Samuelson assumes that the White House is interested in common sense—they’re not. What the White House cares about is what all politicians care about—catering to their constituencies. The reason why Obama does not favor more domestic energy is because there’s no political upside to it for him. Obama can’t afford to annoy the environmentalist lobby that plays to American’s worse environmental fears. If he did, he’d risk losing political support.

Even though domestic energy exploration makes sense in terms of energy policy, national security, economics, and even environmentally, none of that means anything. It won’t play well politically, so it is dead on arrival.

That’s the way our government works in the 21st Century. For all the talk about “hope” and “change” the Obama Administration is as nakedly political as any other, and a politically unpopular program will not be enacted no matter how beneficial the results, and a policy that is economically ruinous but politically popular will always win out. It’s Reding’s Second Law of Public Policy—the best policy will always lose out to the most politically popular policy.

President Obama could show real leadership by dramatically increasing domestic energy productions. But “drill baby drill” was the motto of the other side, and with the worldwide recession pushing oil prices down, there won’t be a serious political demand for more domestic energy until the next crisis hits and it’s far too late.

High Oil Prices Are No Mystery

The Washington Post has an article on how high oil prices are “stumping” the experts. The massive rise in oil prices to $130+/barrel does represent an unprecedented rise in oil costs. However, it shouldn’t be a surprise. The world is facing a “perfect storm” of factors: China and the rest of Asia are still growing, OPEC is either unwilling or unable to pump more (and the good money is on the latter—the Saudis may have been overstating their own reserved for some time), and countries are subsidizing gas prices—and subsidies invariably distort markets and raise prices.

Of course, the Democrats have their own culprits. Of course, the Democrats are wrong. They blame the oil companies for raising prices. They do look suspicious, given their skyrocketing profits. The problems with that theory is that those profits are not out of line for the amount of oil they sell. The other problem is that they can’t invest in new projects. Normally they would reinvest those profits into expanding their new capacity. But bad public policy prevents them from doing that: most of America’s coastal waters are off-limits to new oil development, and domestic development in places like ANWR are also forbidden.

Congress is once again asking for the impossible, and behaving petulantly when they don’t hear what they want. On one hand, they want the U.S. to limit carbon emissions—but then they demand cheap gas.

The world doesn’t work that way. We’re running out of cheap gas, and it’s a question of whether we hit the peak in 2030, 2050, or some other point. If we want cheap gas, we have to drill in places like ANWR and off-shore, and we’d better accept that we’ll produce more carbon emissions. If we want to keep ANWR into the untouched pestilential wasteland that it is and keep carbon emissions down, then consumers better get ready to have an arm and a leg ready the next time they buy gas for their cars or pay their heating bills.

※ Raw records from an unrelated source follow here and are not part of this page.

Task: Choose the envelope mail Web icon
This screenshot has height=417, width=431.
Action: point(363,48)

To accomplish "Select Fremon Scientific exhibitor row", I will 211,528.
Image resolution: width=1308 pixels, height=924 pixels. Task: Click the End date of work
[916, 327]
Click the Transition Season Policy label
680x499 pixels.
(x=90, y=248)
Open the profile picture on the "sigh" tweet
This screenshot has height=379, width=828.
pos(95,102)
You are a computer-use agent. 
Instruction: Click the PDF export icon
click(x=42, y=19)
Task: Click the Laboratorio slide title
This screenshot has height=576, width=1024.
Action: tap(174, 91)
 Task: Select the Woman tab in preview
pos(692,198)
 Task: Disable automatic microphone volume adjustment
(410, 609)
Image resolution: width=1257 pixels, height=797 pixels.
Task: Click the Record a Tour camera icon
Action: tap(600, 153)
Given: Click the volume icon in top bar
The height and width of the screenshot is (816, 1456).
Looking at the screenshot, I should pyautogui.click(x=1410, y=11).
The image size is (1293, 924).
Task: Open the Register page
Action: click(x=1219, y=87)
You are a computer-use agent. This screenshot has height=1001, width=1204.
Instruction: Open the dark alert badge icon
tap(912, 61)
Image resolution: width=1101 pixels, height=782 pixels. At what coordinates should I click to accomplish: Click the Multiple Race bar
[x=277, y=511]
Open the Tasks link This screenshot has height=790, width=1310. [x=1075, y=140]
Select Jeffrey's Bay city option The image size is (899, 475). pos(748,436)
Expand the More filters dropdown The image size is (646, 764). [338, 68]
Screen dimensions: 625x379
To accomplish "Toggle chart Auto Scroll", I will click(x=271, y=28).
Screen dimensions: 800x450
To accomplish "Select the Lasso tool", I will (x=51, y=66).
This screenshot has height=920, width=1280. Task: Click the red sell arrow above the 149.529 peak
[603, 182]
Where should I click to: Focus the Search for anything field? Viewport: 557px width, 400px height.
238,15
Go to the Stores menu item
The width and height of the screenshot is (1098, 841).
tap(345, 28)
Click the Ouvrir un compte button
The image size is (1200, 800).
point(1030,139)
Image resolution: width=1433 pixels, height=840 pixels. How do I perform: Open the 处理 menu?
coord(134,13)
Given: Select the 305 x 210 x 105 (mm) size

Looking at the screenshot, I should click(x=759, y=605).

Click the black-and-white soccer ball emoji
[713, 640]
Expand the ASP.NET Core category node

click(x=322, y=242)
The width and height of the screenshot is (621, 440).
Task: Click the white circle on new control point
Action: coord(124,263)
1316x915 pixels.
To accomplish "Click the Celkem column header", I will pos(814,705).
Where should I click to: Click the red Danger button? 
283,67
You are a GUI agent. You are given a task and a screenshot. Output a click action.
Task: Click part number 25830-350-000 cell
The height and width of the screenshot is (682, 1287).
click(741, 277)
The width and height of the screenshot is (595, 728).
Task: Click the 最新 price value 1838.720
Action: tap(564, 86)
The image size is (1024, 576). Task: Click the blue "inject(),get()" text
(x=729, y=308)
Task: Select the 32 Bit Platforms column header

As always, Congress’ economic illiteracy is hurting American interests. The laws of supply and demand are just that—laws. There is a relatively stagnant supply of oil and more people are using it. That means the costs will go up, and they’ll go up not only to cover the current costs of oil, but also the future costs.

If the goal really is to reduce the price of oil, we can’t sit on our own reserves. A smart public policy would be to open ANWR and offshore sites to development instead of relying on dangerous and unstable places like the Middle East or Venezuela for our oil while simultaneously creating tax credits and awards for developing clean fuel technologies—because sooner or later we will enter a post-oil economy and the longer we can cushion the shocks the better positioned we’ll be.

Our current strategy, however, won’t work. We can’t keep messing around with the market through oil taxes, byzantine requirements for the blending of fuels, and a stubborn insistence on not allowing more infrastructure like refineries.

As they say, you can’t have your cake and eat it too. The problem is that lesson most of us learned in first grade seems to be forgotten the second a politician walks into the halls of Congress.